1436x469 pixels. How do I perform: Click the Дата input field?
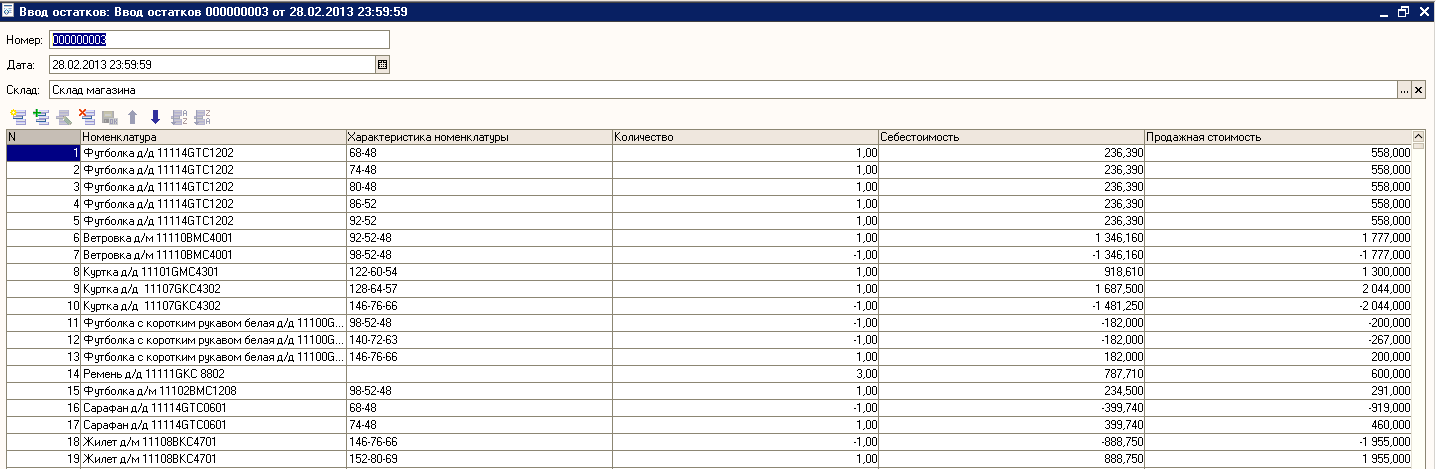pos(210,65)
* * *
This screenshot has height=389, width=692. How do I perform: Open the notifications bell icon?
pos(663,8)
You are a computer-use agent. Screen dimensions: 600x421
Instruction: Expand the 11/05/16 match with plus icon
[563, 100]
* * *
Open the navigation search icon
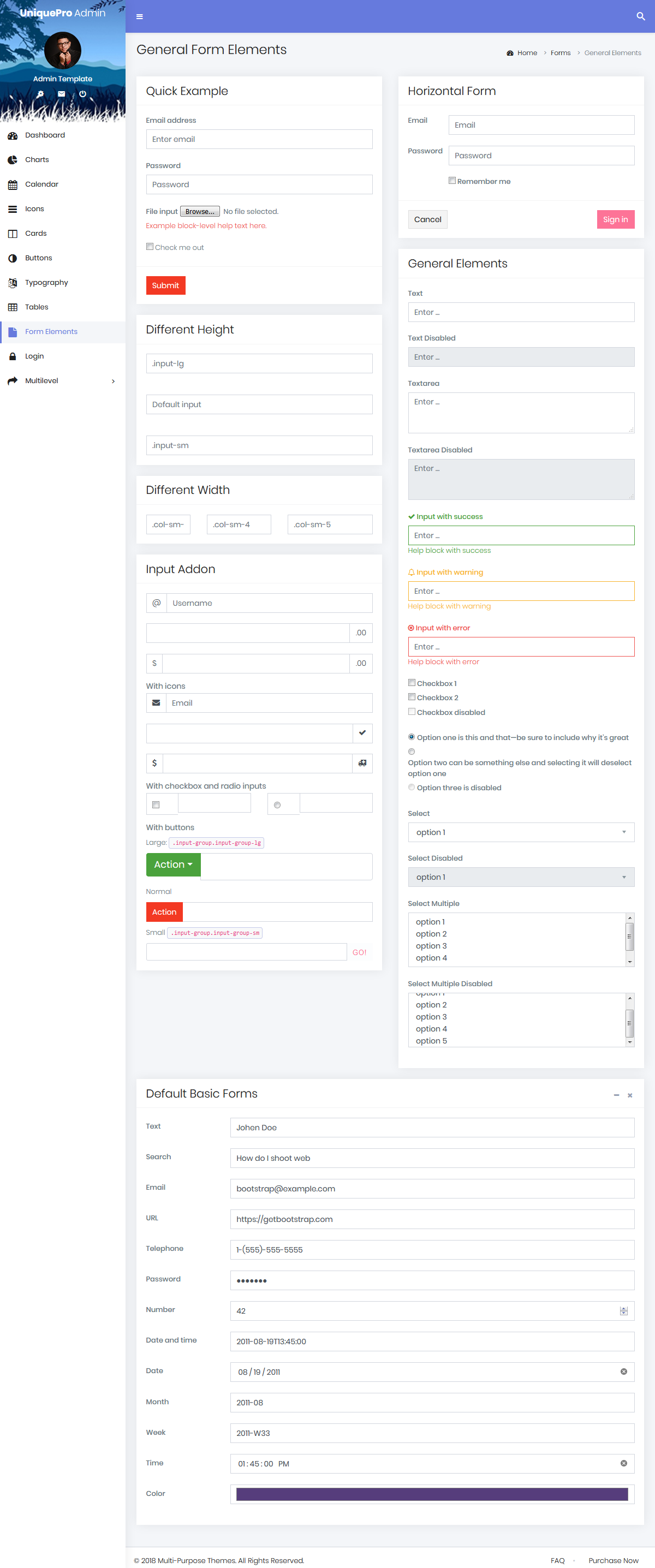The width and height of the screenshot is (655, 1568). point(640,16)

:: OBJECTIVE ::
Rewrite the listing lines between the one holding "1436x469 pixels. How" and the one holding "pos(210,65)", inclusive, putting "text box" in place of "input field" and leaving everything else as it is. Omit the pictures.

:: OUTPUT FOR THIS TASK ::
1436x469 pixels. How do I perform: Click the Дата text box?
pos(210,65)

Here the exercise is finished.